Web Workers in PureScript – part I

Sunday. November 27, 2016 - 10 mins

This article introduces PureScript support for Web Workers I am currently working on. Any form of feedback on the approach or API design is more than welcome – feel free to comment bellow or on GitHub commits.

Web Workers introduction
- Inter-thread communication
- JavaScript API
Web Workers in PureScript
- PureScript API
  - Low-level API
  - Channel-like API
- Example
Summary

Web Workers introduction

Skip to section Web Workers in PureScript if you know Web Workers JavaScript API.

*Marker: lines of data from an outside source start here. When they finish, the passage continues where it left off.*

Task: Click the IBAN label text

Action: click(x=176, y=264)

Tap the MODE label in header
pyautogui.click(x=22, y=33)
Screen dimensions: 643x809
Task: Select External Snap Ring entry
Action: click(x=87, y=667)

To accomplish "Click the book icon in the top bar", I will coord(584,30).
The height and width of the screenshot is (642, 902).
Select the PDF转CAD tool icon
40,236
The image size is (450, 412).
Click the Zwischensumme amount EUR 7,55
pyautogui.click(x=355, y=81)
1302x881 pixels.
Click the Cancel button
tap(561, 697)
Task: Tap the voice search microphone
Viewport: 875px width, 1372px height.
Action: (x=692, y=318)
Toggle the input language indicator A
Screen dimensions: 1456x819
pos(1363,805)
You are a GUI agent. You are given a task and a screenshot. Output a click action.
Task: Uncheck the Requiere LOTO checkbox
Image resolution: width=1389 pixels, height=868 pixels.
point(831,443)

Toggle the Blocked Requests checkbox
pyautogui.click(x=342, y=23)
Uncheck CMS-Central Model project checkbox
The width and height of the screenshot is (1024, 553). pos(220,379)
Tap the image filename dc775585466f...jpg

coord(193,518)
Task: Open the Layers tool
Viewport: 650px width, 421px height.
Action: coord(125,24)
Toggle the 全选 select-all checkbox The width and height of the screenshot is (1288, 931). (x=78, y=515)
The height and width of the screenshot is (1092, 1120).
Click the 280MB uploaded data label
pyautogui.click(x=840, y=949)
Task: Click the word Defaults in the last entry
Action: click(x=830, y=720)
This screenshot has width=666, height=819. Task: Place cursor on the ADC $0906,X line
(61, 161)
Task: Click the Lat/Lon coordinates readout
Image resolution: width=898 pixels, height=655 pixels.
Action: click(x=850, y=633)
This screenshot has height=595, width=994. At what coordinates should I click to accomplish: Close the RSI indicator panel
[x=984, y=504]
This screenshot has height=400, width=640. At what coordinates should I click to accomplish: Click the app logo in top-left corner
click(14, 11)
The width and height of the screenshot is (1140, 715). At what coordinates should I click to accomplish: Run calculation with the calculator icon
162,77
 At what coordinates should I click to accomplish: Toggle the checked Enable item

Web Workers is a HTML5 technology that brings support of multithreading to JavaScript in browsers. It's core use case in web development is execution of long-running computational-heavy tasks, which would normally block the main thread, thus inconveniently freezing the user interface.

Web Workers allow to deal with blocking the main thread via offloading the blocking task to a standalone thread, leaving the main thread unblocked.

Inter-thread communication

Usually, we need some sort of communication between main thread and worker to convey information back and forth – Web Workers don't involve the traditional shared memory approach for concurrency, but provide bidirectional messaging API for shared nothing approach.

Thanks to shared nothing architecture JavaScript doesn't have to deal with implications coming with shared memory – data races, synchronization etc.

JavaScript API

Complete API description can be found in MDN's Using Web Workers article.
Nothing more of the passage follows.